Il existe plusieurs ressources pour aider les personnes atteintes de trouble bipolaire et leurs familles :

  • Mon Soutien psy: Ce dispositif permet à toute personne, dès l’âge de 3 ans présentant des troubles psychiques d’intensité légère à modérée, de bénéficier de 12 séances d’accompagnement psychologique par an prises en charge par l’Assurance maladie.
  • Numéro national de prévention du suicide 3114: Accessible gratuitement 24h sur 24 et 7 jours sur 7 en tout point du territoire national, il s’adresse aux personnes en souffrance psychique, à leur entourage et aux professionnels qui les accompagnent.
  • Psycom: Cet organisme public d’information sur la santé mentale propose sur son site internet des contenus complets d’information, d’orientation et de sensibilisation sur la santé mentale.
  • ARGOS 2001: Cette association nationale de patients et de proches est au service des personnes et des proches de personnes concernées par un trouble bipolaire.

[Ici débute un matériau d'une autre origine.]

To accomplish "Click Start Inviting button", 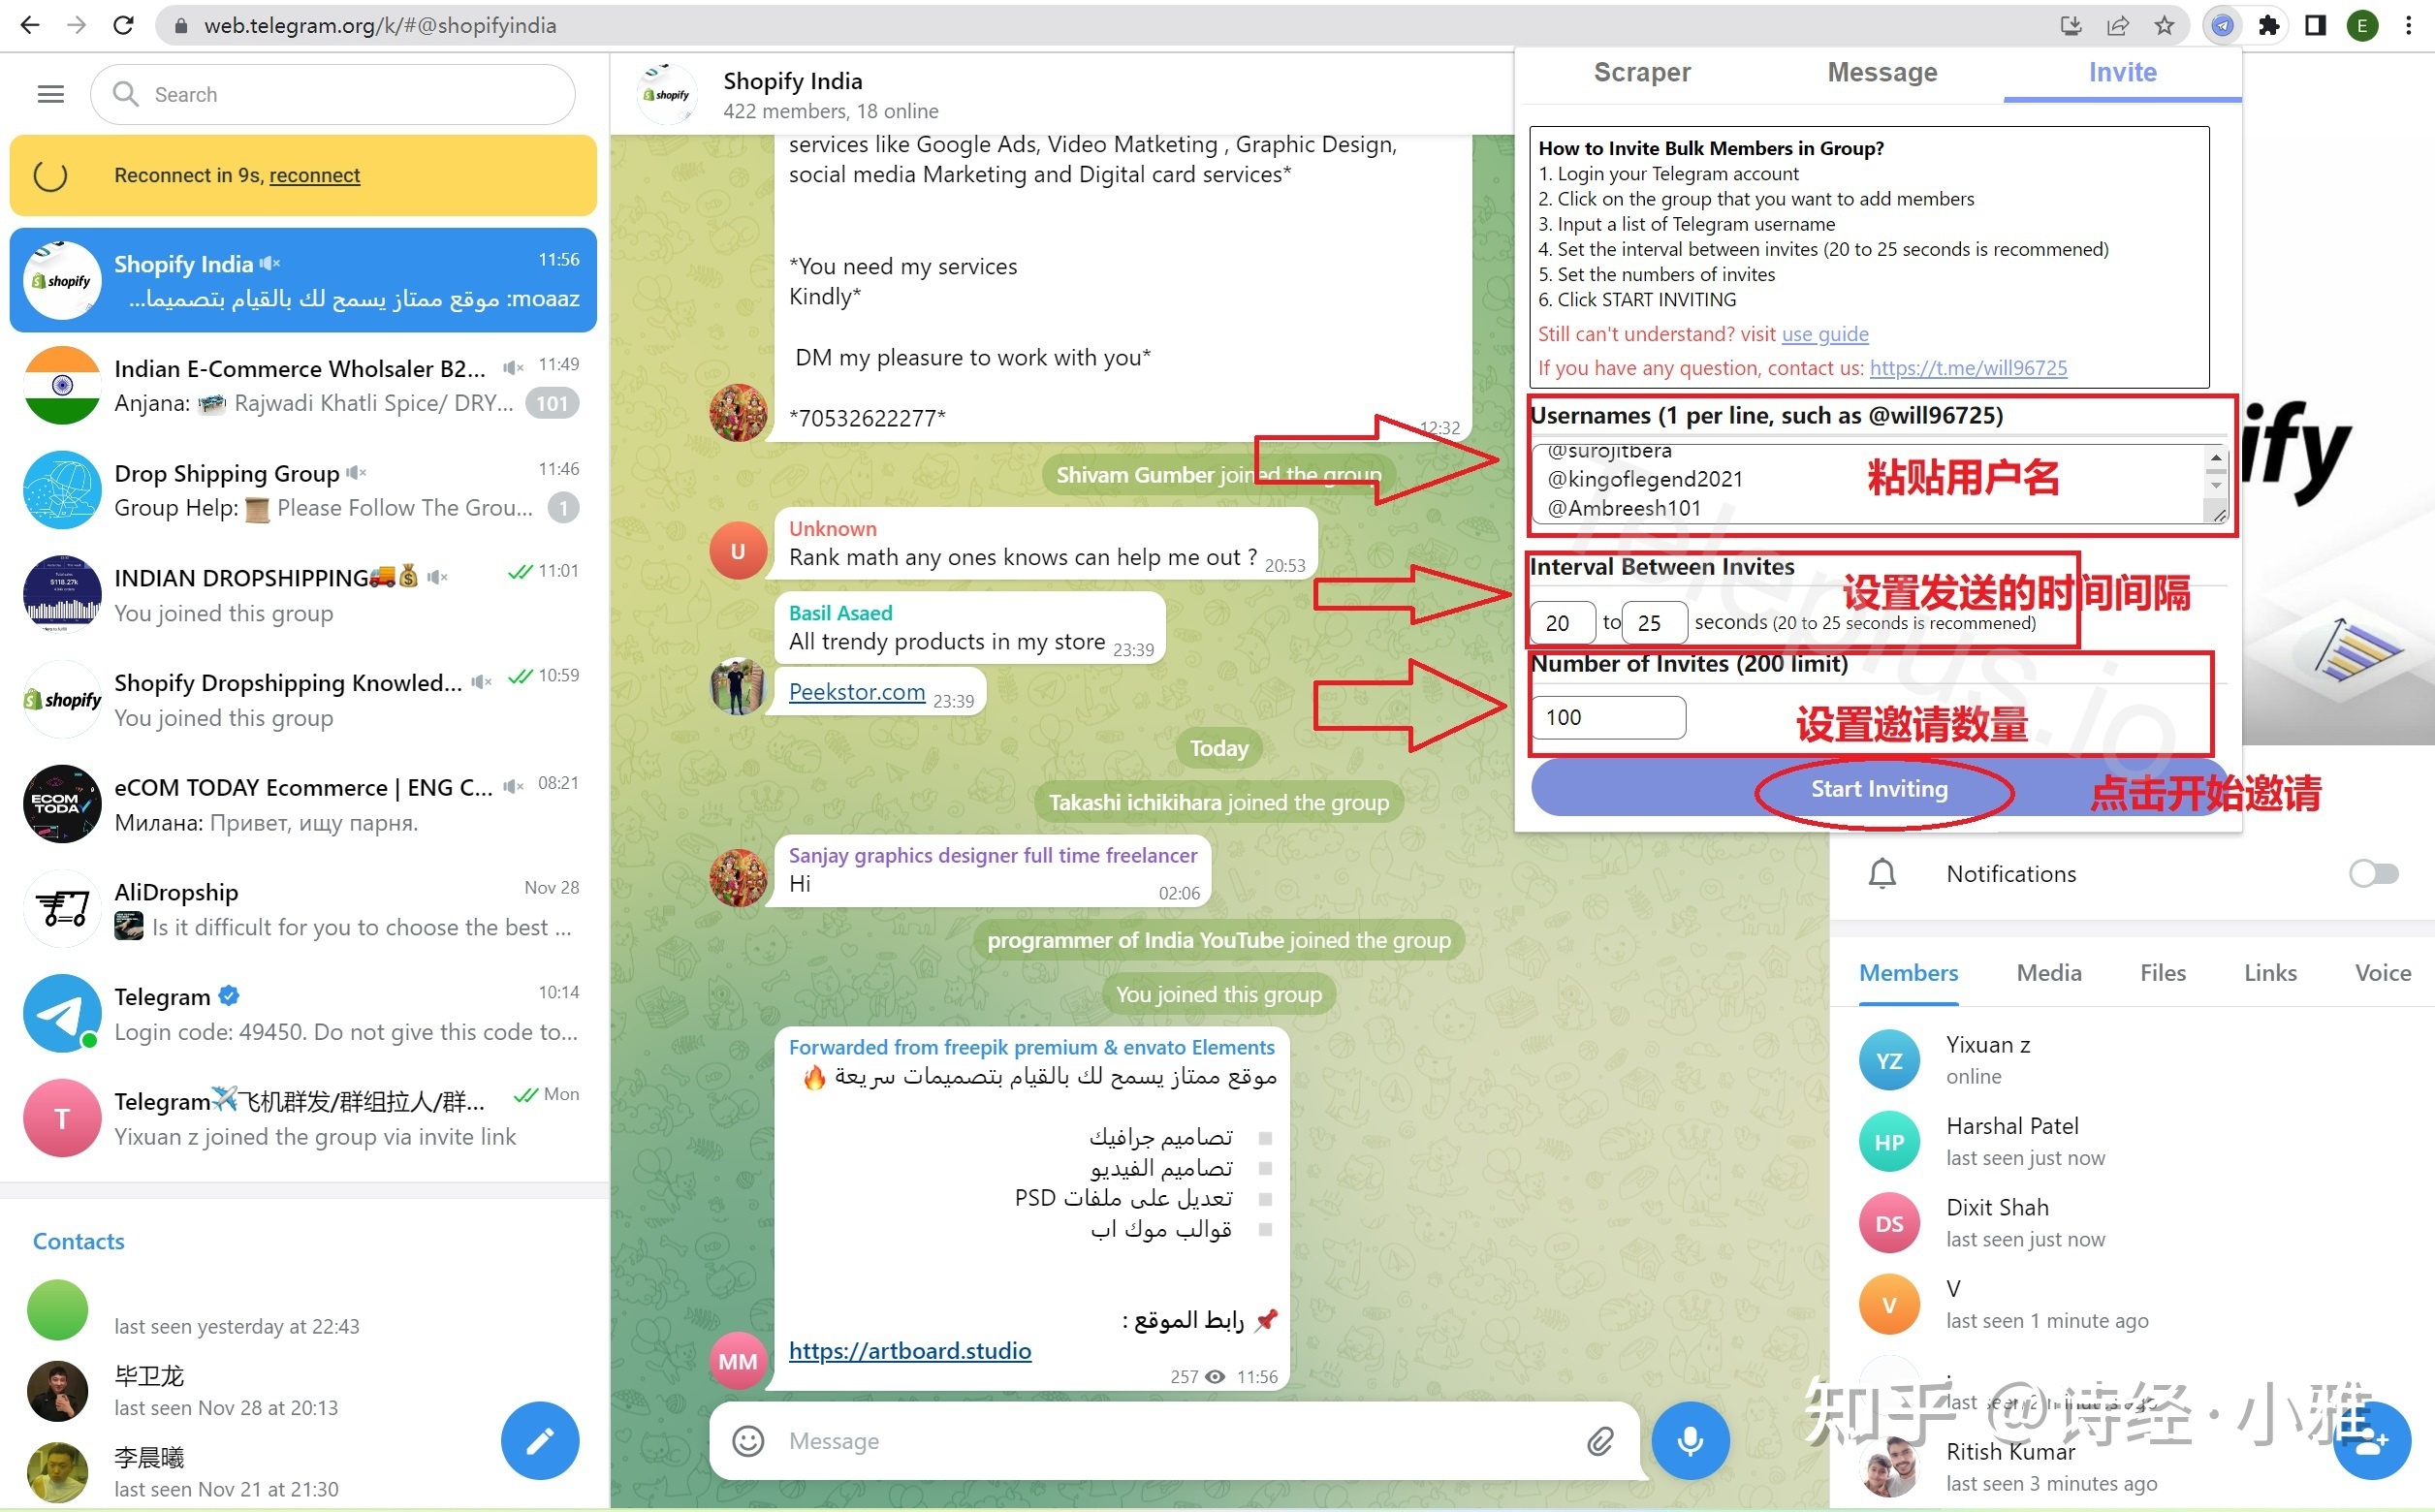I will (1880, 787).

  • La maison perchée: Cette association non médicalisée est spécialisée pour les jeunes adultes vivant avec un trouble psychique, et basée sur la pair-aidance.
  • Les Clubhouse: Ces lieux accompagnent les personnes concernées par un trouble psychique vers une insertion sociale et professionnelle.
  • PSSM France: Ce programme propose des formations au secourisme en santé mentale, visant à une meilleure connaissance de la santé mentale, des troubles psychiques, de leur repérage et des conduites à tenir en cas de problème ou de crise.